Cardiovascular Outcome Trials of Glucose-Lowering Drugs or Strategies in Type 2 Diabetes (pg. 2008): I may be older and fatter than I would like, but on the whole I am optimistic. I keep meeting brilliant young people who are brighter and kinder than most of my generation. The world has little need of me: it will be safe in their hands. And another pleasure is watching eminent authority figures changing their tune in line with evidence. Here is a review of cardiovascular outcome trials of glucose lowering drugs or strategies in type 2 diabetes. I was first author on two Editorials for The BMJ on this topic, and in 2010 the first one was not welcomed by the British diabetes establishment because it criticised the notion that HbA1c lowering below 7 was a worthwhile target in established T2DM. You can still see this idea going through its death pangs in the introduction to this article: “No trial results have shown unequivocal cardiovascular risk reduction with glucose lowering. However, results of the post-trial follow-up of the UK Prospective Diabetes Study, and of a meta-analysis of the four glucose-lowering outcome trials completed to date, suggest about a 15% cardiovascular relative risk reduction per 1% decrement in HbA1c.” I would lay a fair bet that the first bit of that came from Robert Califf and the “However” bit from Rury Holman. I don’t buy his suggestions of course, but I rejoice that almost all the rest of the piece is bang on, especially the conclusion calling for longer, better trials designed with patients.
The BMJ 7 Jun 2014 Vol 348
Effect of Fixed Dose Combination Treatment on Adherence and Risk Factor Control Among Patients at High Risk of CVD: A very recent Cochrane review of fixed dose combination pills for reducing cardiovascular risk concluded that: “Compared with placebo, single drug active component, or usual care, the effects of fixed-dose combination therapy on all-cause mortality or CVD events are uncertain; only few trials report these outcomes and the included trials were primarily designed to observe changes in CVD risk factor levels rather than clinical events.” So we don’t know what “polypills” of various similar kinds really do to real outcomes. And I don’t think the Cochrane reviewers would change their mind in the light of the latest trial, which comes from New Zealand. To be sure, many more people take their medicines if they are all rolled into one pill; they also get more adverse effects, and frequently discontinue them. It’s a shame that people are not more like sheep, who will follow each other into a pasture, feed on the same grass, and die at an appointed time. “Among this well treated primary care population, fixed dose combination treatment improved adherence to the combination of all recommended drugs but improvements in clinical risk factors were small and did not reach statistical significance. Acceptability was high for both general practitioners and patients, although the discontinuation rate was high.”

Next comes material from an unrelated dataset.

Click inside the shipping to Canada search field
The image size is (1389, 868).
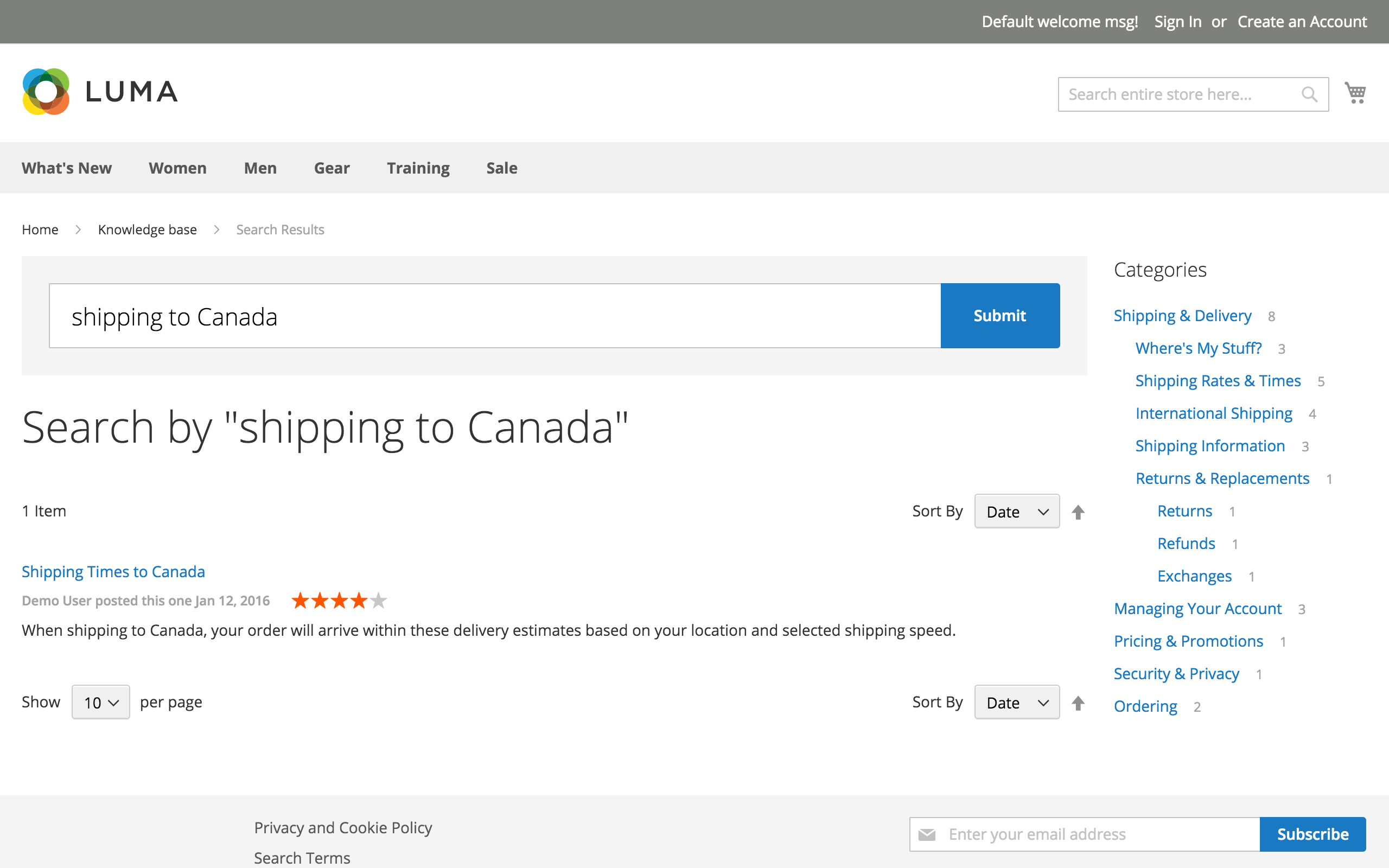pyautogui.click(x=459, y=315)
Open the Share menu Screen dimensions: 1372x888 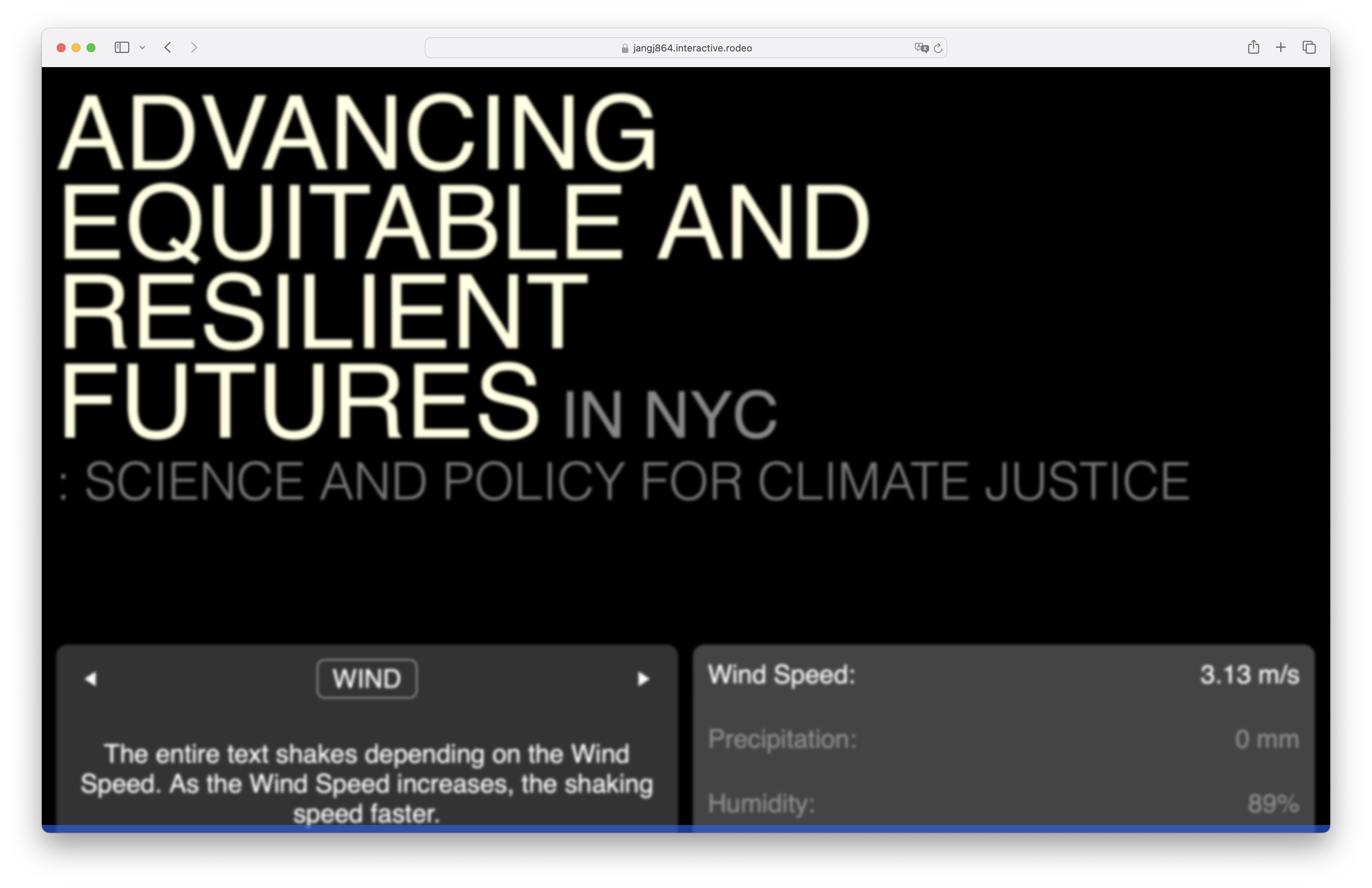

Time to Treatment with rtPA and Outcome of Stroke in Clinical Practice: A study of outcomes after administration of thrombolysis for stroke, in a population of 4 million Germans, concludes that treatment with recombinant tissue plasminogen activator within the first 1.5 hours after onset is highly effective, with a NNT of 4.5. The inconsistencies within this study are neatly explored in two rapid responses. Thrombolysis is a treatment of zero or marginal benefit for the great majority of stroke patients.